▸ ASSIGNMENT
The listing below has to be output exactly as given, less its pictures.

▸ EXERCISE DATA
====================
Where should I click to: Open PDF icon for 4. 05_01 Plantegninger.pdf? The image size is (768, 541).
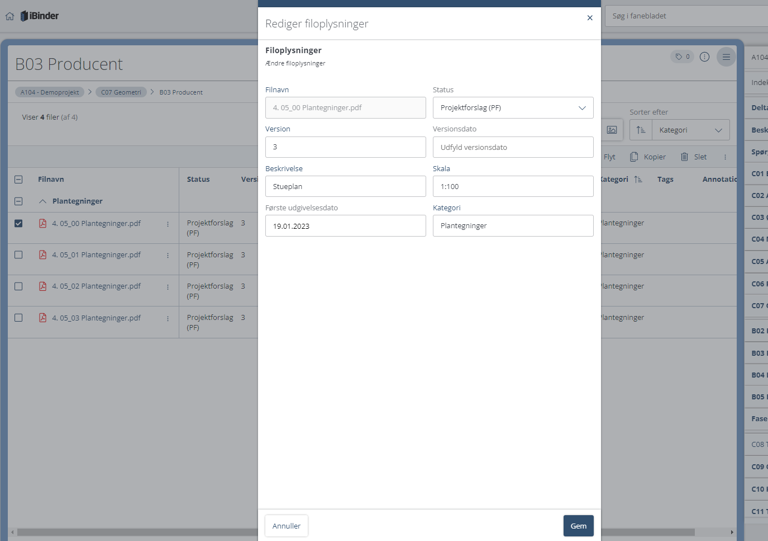42,255
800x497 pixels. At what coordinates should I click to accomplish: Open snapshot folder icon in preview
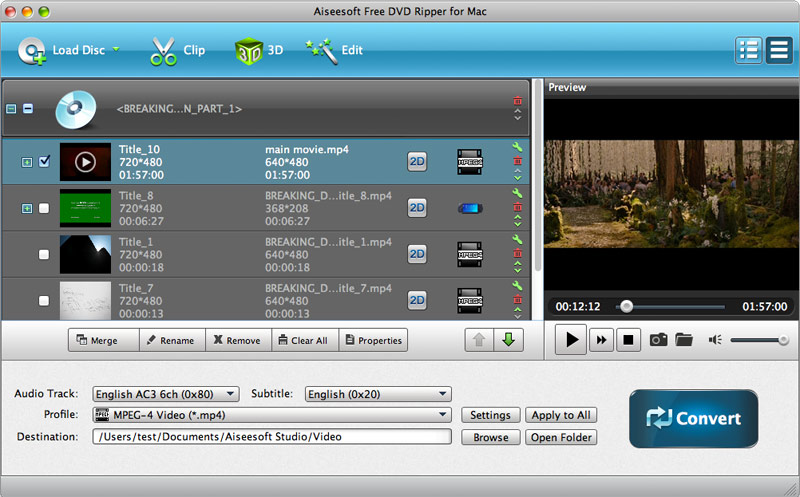tap(684, 340)
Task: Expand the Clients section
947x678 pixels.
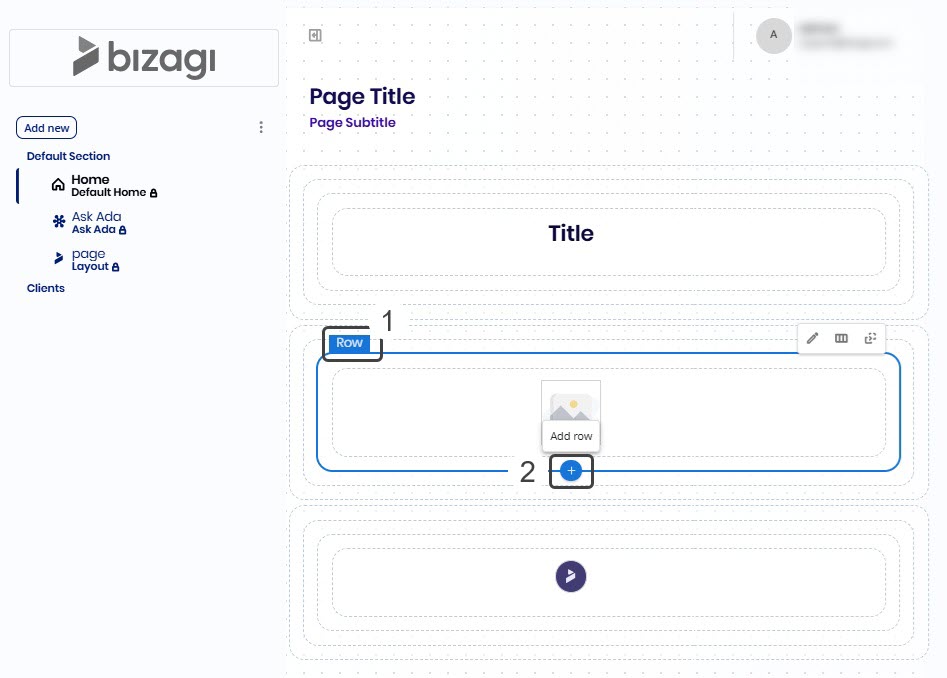Action: 46,288
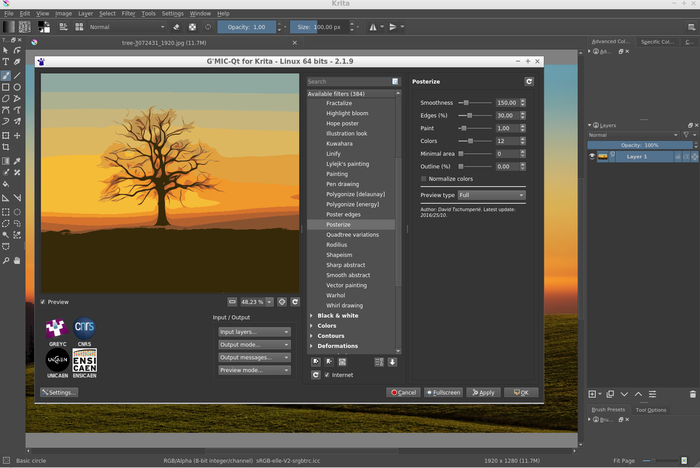Click the update filters refresh icon
This screenshot has width=700, height=468.
tap(316, 375)
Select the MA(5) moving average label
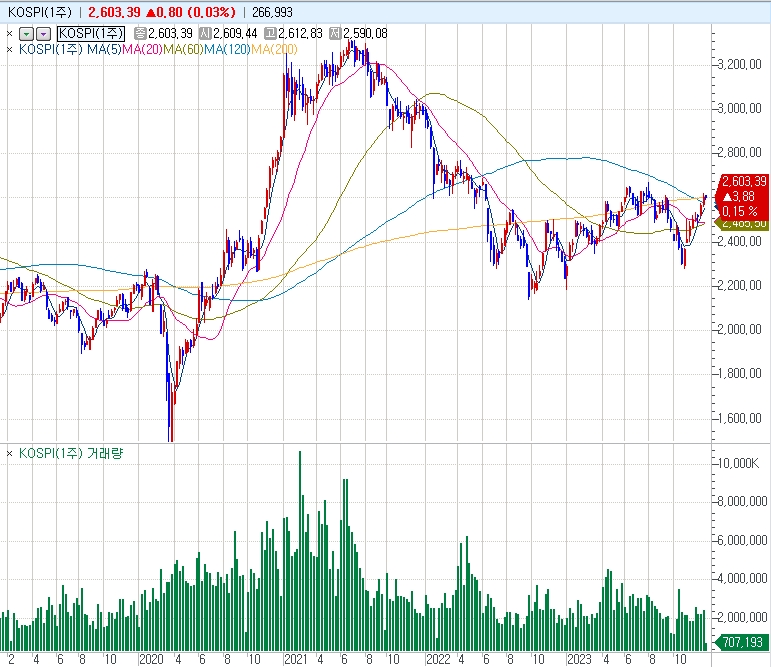This screenshot has width=771, height=667. [x=104, y=49]
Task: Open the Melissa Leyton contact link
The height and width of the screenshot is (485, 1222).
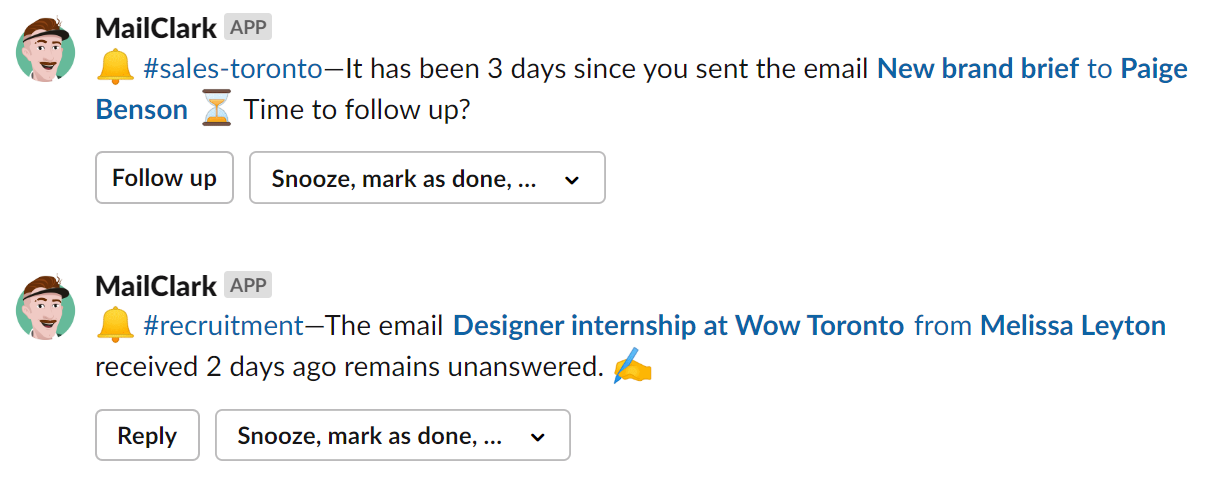Action: point(1073,326)
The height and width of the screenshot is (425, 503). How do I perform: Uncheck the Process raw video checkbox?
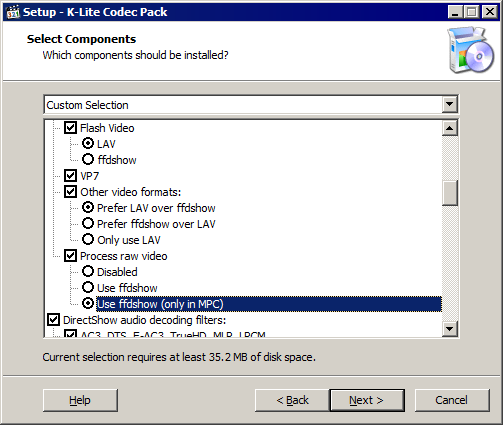pos(70,256)
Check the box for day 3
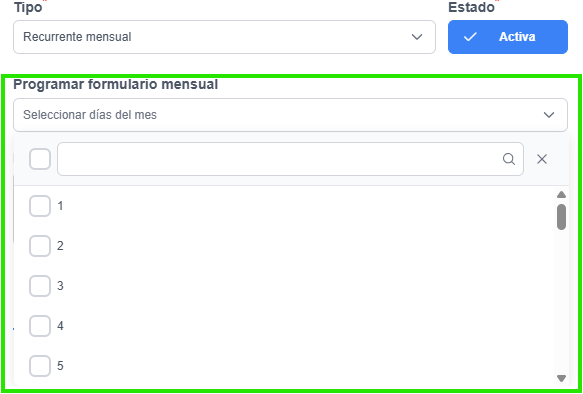The image size is (583, 394). pos(40,286)
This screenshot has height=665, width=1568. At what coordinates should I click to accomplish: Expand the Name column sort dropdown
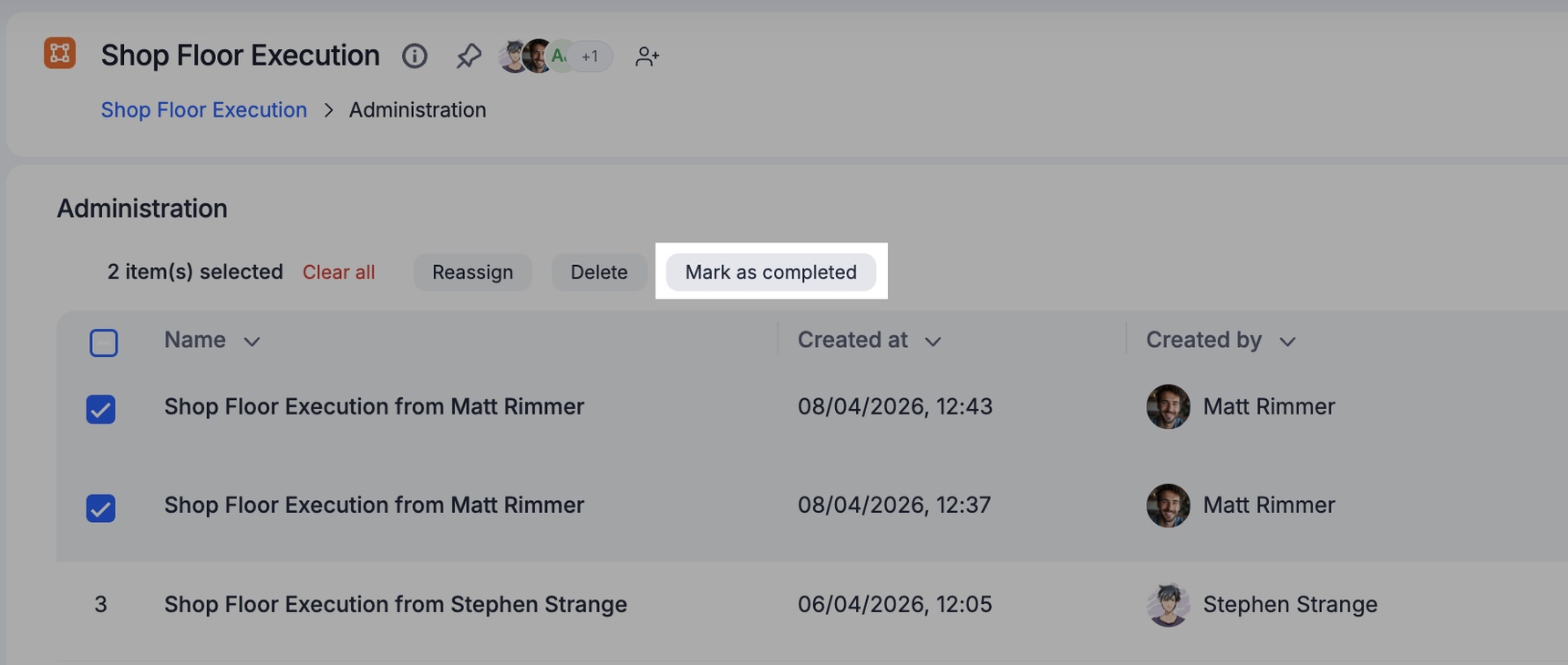[252, 342]
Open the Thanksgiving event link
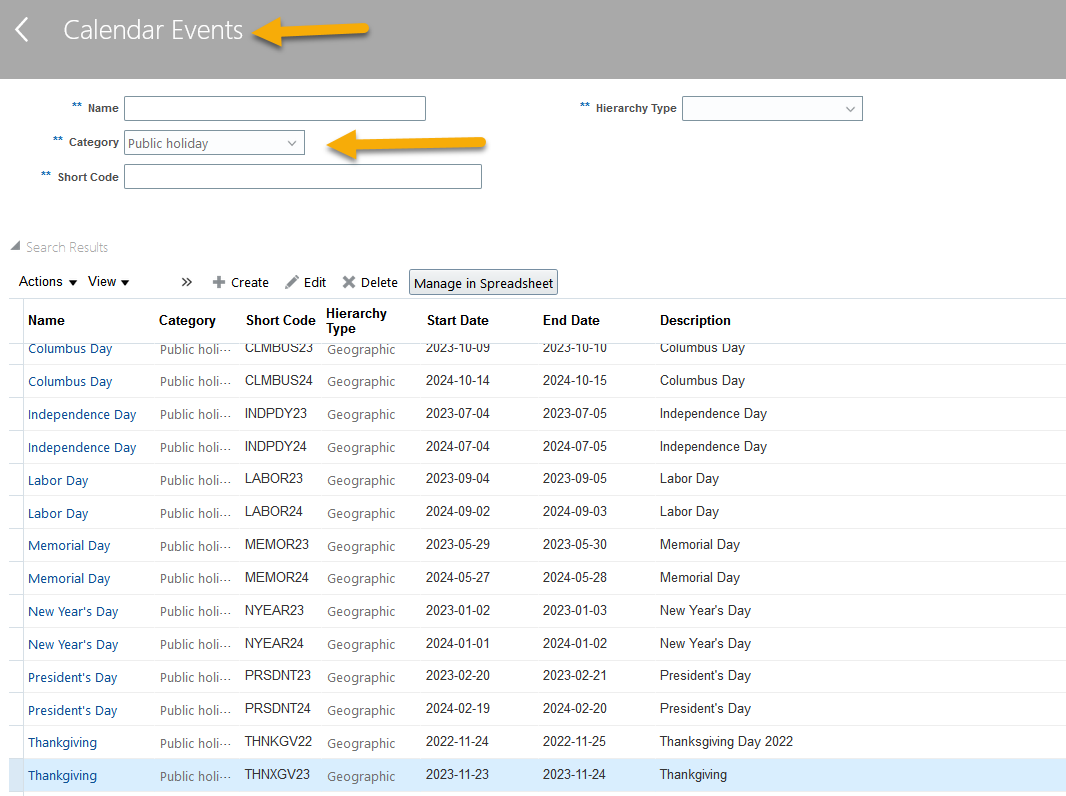Image resolution: width=1066 pixels, height=796 pixels. (x=62, y=743)
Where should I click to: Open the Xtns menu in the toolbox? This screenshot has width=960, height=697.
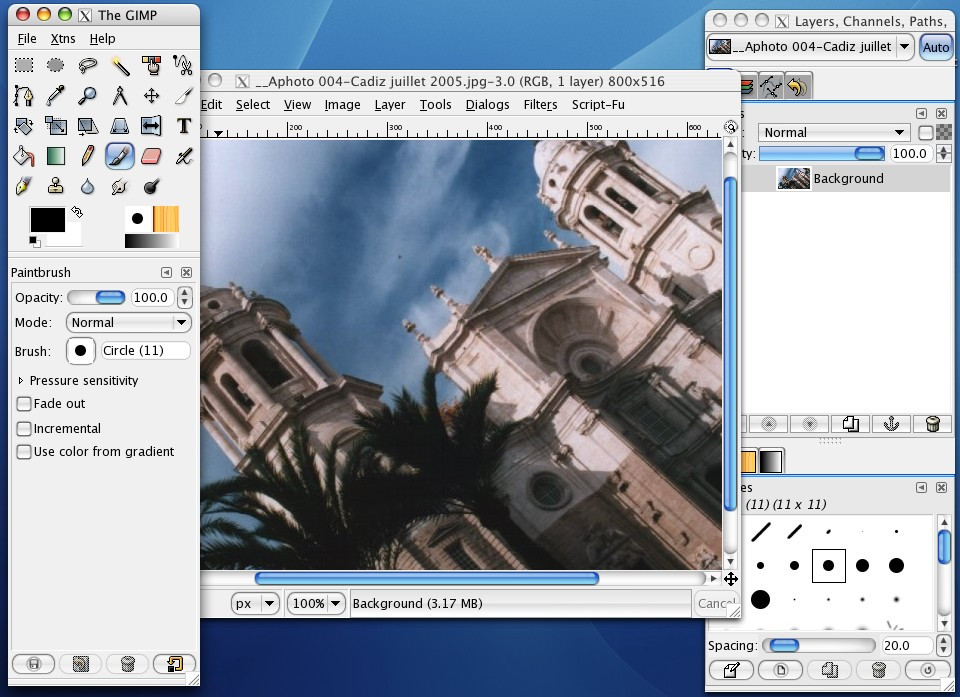coord(62,38)
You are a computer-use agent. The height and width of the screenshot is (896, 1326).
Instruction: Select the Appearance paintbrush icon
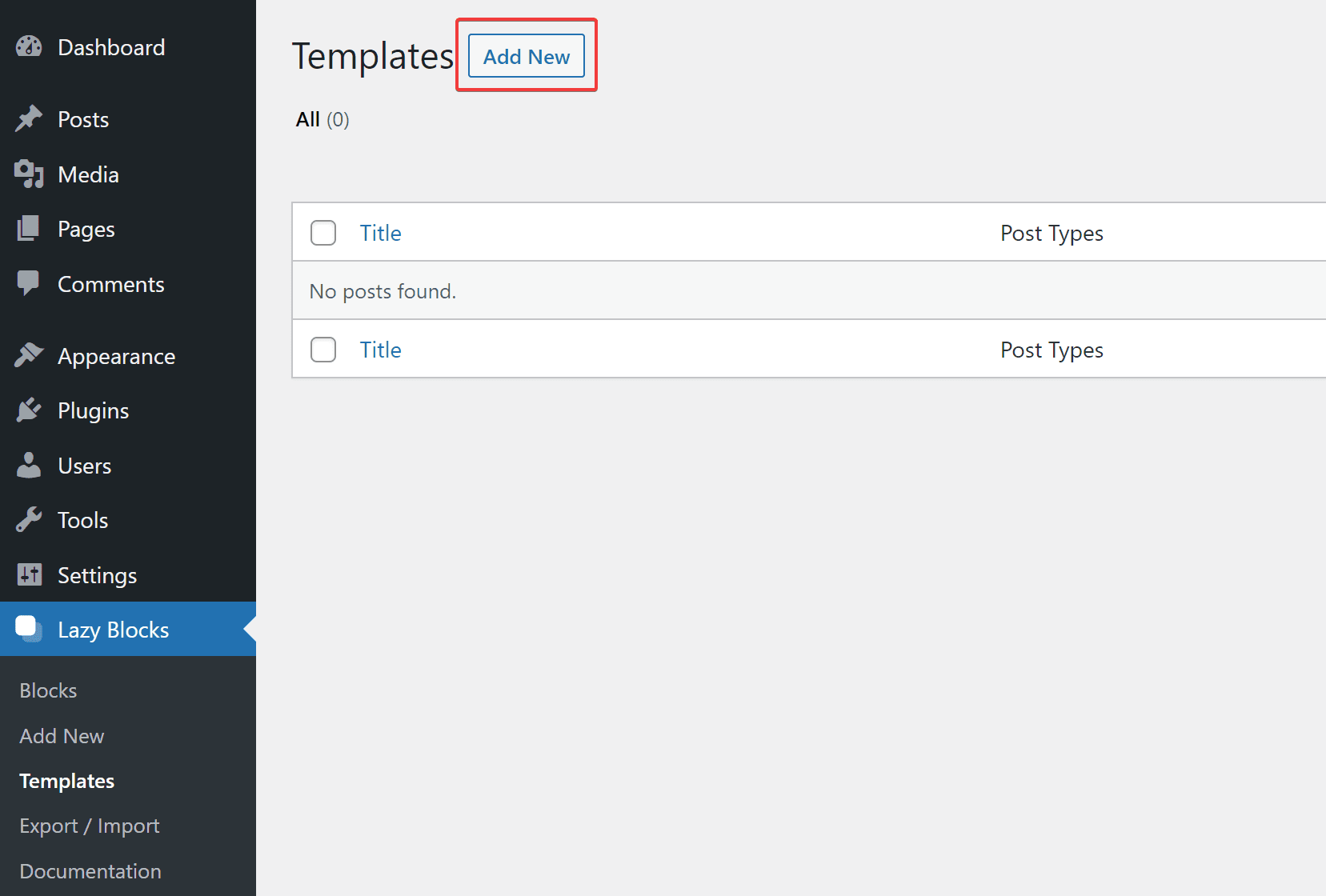pyautogui.click(x=29, y=354)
====================
▸ RESPONSE
Where should I click to: Open PDF icon for 4. 05_01 Plantegninger.pdf? The image size is (768, 541).
42,255
800x497 pixels. At what coordinates should I click to accomplish: Open snapshot folder icon in preview
tap(684, 340)
Task: Expand the Clients section
947x678 pixels.
Action: 46,288
Click the update filters refresh icon
This screenshot has width=700, height=468.
tap(316, 375)
Select the MA(5) moving average label
This screenshot has width=771, height=667. [x=104, y=49]
Task: Open the Melissa Leyton contact link
The height and width of the screenshot is (485, 1222).
Action: point(1073,326)
The height and width of the screenshot is (425, 503). How do I perform: Uncheck the Process raw video checkbox?
pos(70,256)
Check the box for day 3
The image size is (583, 394). pos(40,286)
This screenshot has height=665, width=1568. At what coordinates should I click to accomplish: Expand the Name column sort dropdown
[252, 342]
Open the Thanksgiving event link
Image resolution: width=1066 pixels, height=796 pixels. (x=62, y=743)
Where should I click to: Open the Xtns menu in the toolbox? This screenshot has width=960, height=697.
coord(62,38)
You are a computer-use agent. The height and width of the screenshot is (896, 1326).
Instruction: Select the Appearance paintbrush icon
pyautogui.click(x=29, y=354)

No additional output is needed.